#### [DATASET EXTRACT]

★ ★ ★ ★

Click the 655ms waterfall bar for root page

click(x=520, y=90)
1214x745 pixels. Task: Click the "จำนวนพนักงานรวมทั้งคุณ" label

★ ★ ★ ★

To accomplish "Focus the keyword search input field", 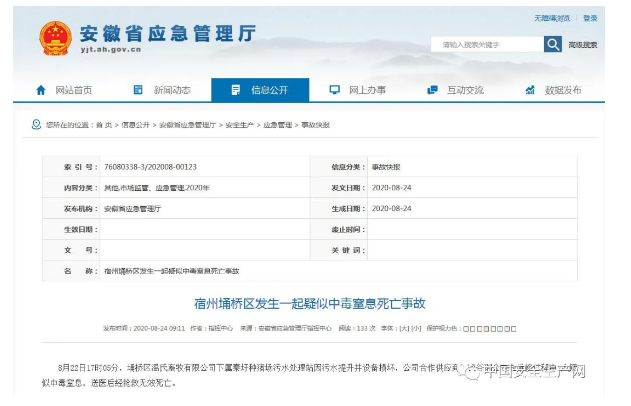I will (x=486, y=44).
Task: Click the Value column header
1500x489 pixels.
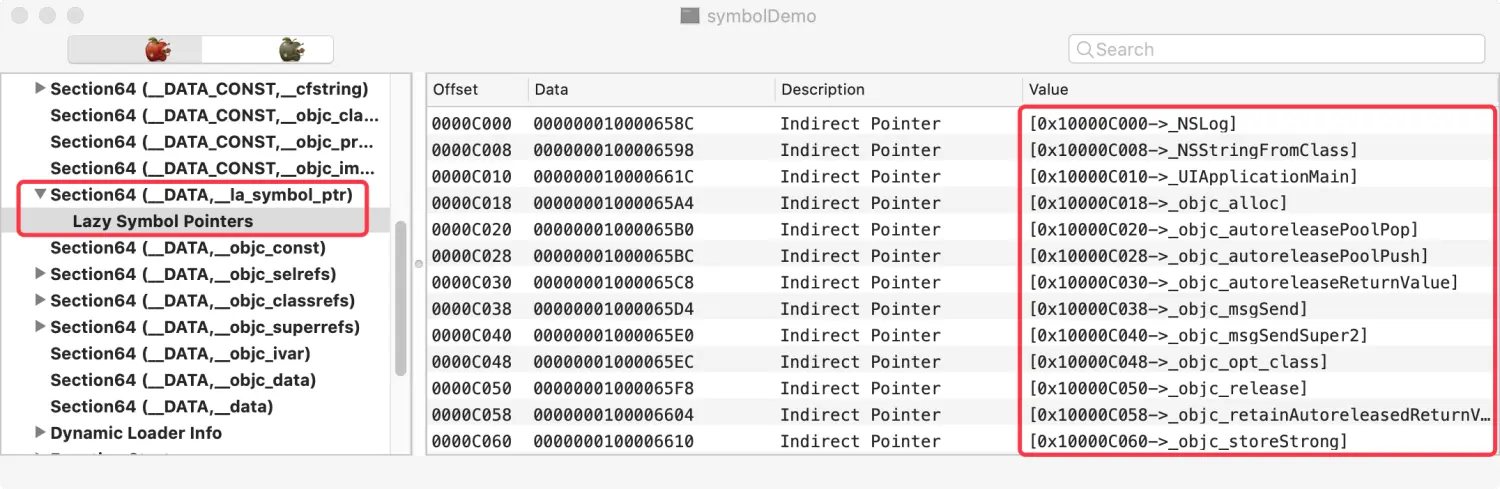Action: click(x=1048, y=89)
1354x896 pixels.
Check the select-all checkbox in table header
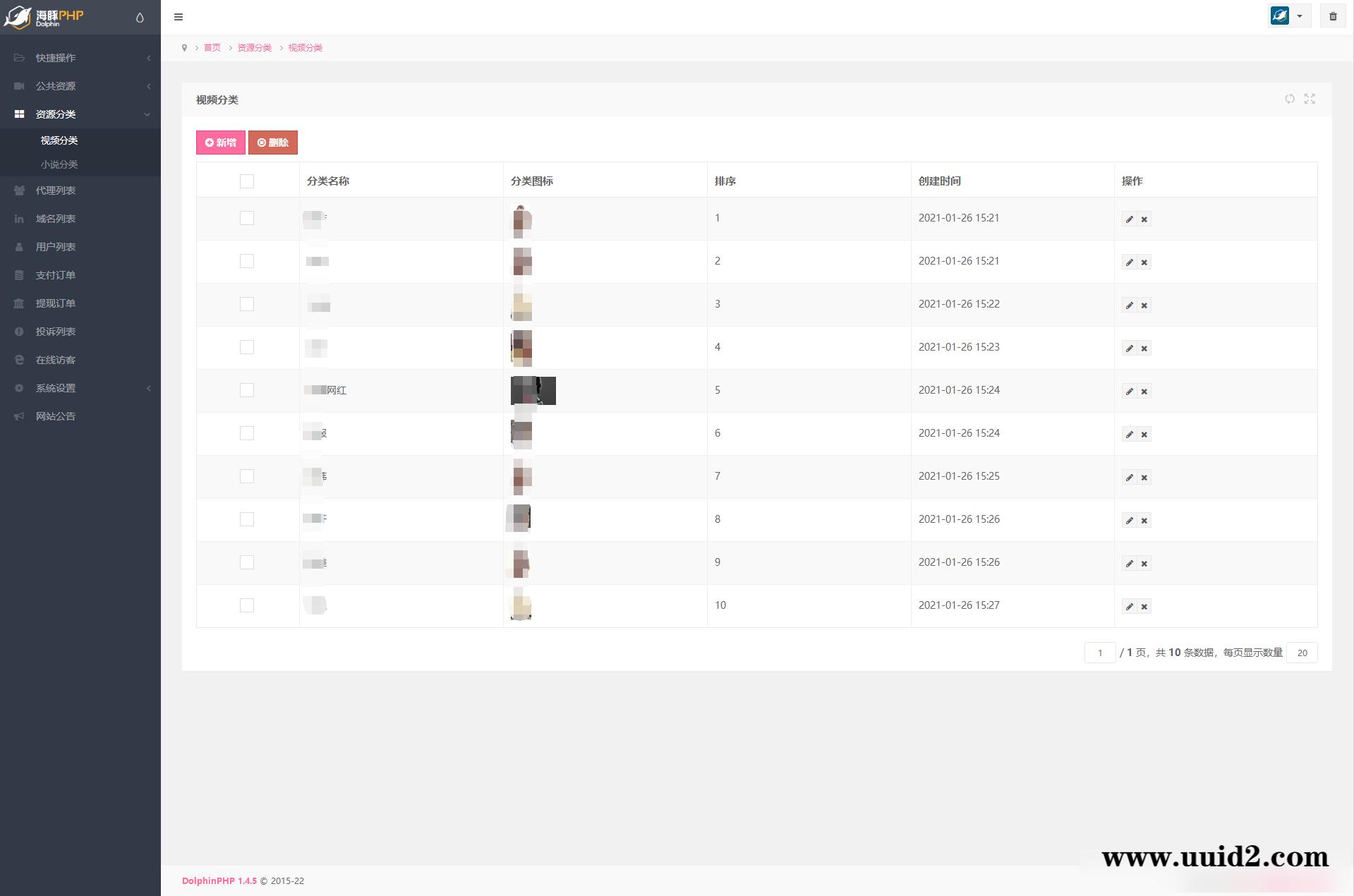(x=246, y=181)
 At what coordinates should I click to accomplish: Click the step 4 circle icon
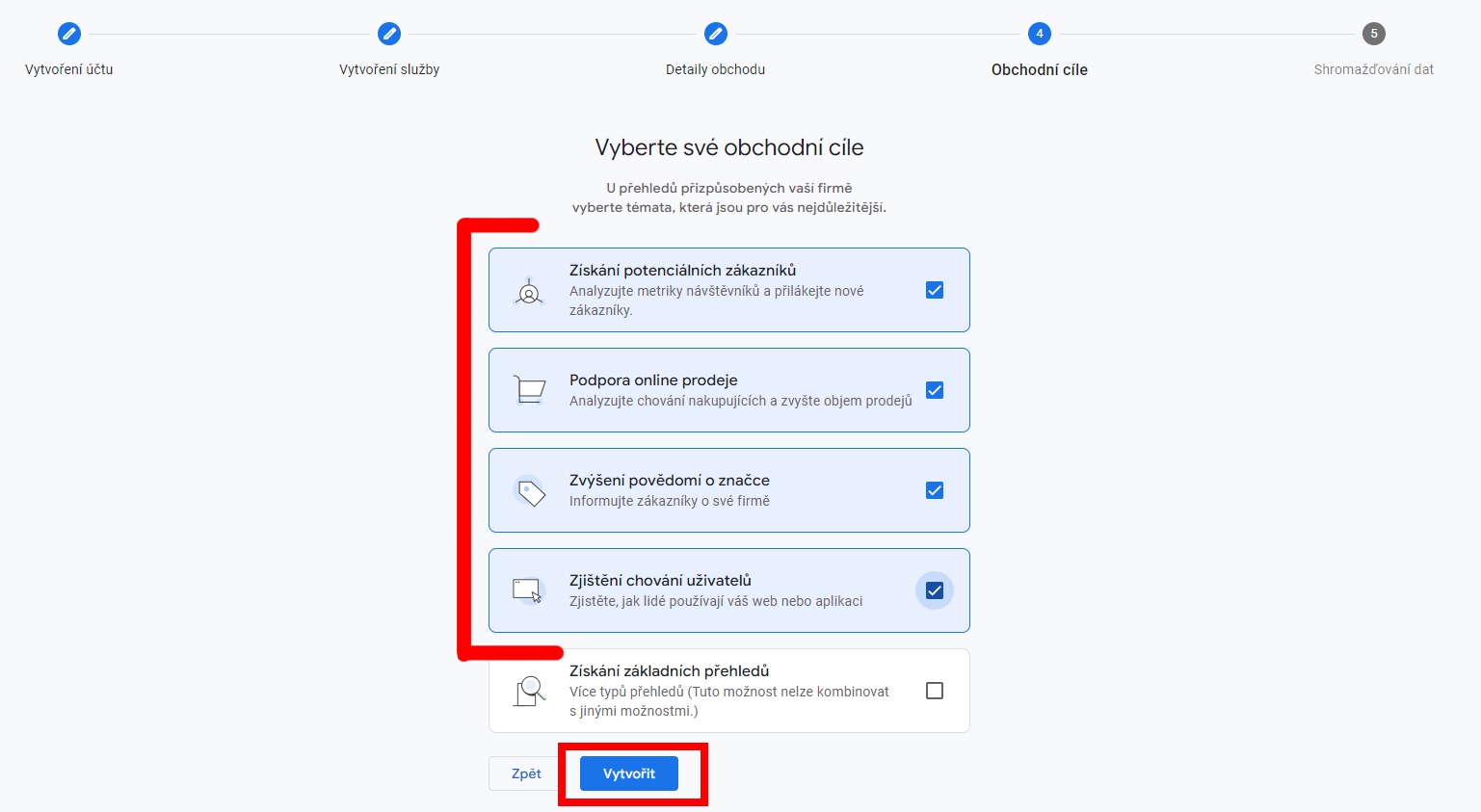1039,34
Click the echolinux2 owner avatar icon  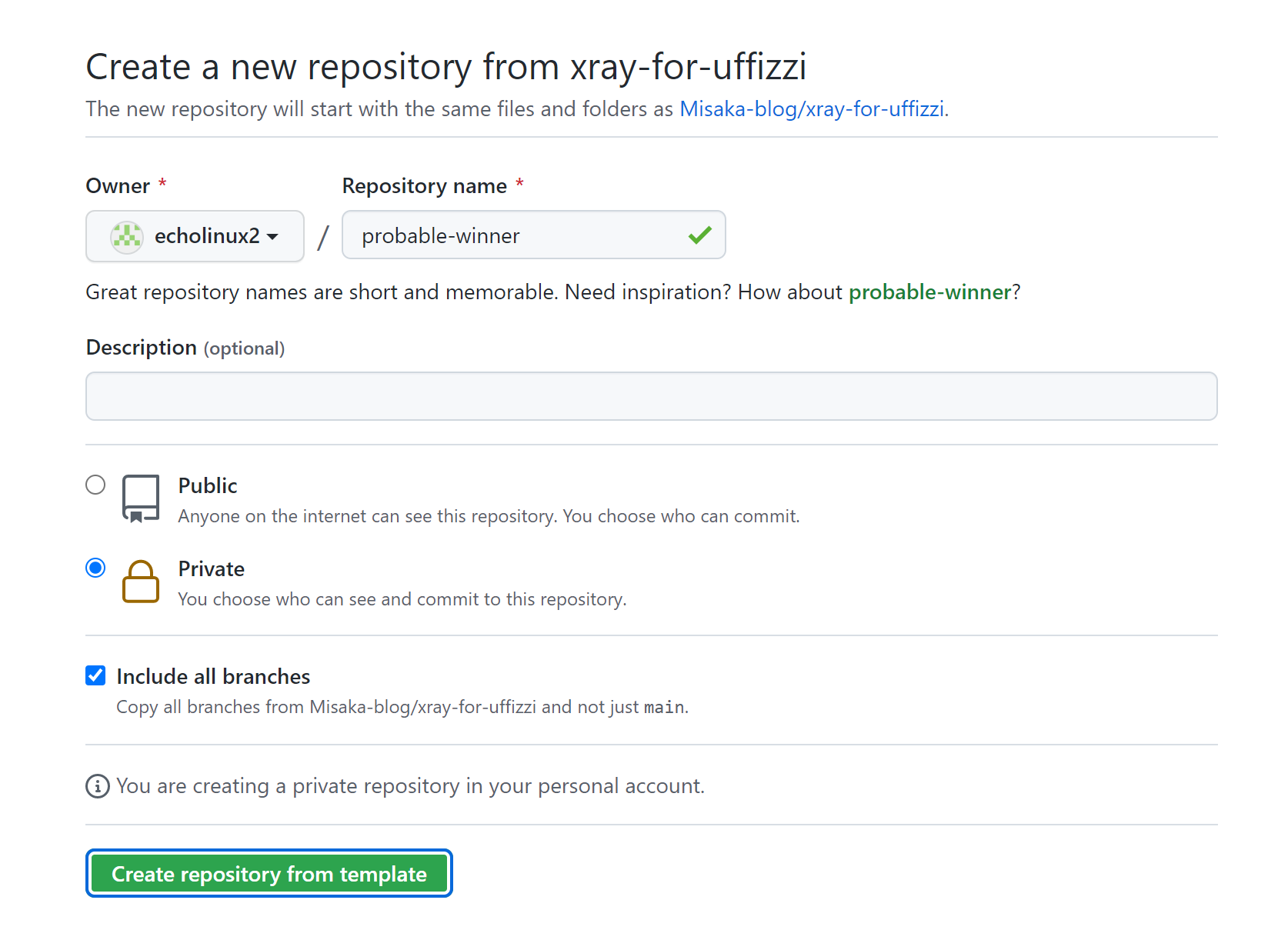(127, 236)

★ ★ ★ ★

#### [PROBLEM DESCRIPTION]
From the records above, print only the lines between the one holding "Click the 655ms waterfall bar for root page" and the one holding "1214x745 pixels. Task: Click", inclusive, exactly as they stand.

#### [EXPECTED OUTPUT]
Click the 655ms waterfall bar for root page

click(x=520, y=90)
1214x745 pixels. Task: Click the "จำนวนพนักงานรวมทั้งคุณ" label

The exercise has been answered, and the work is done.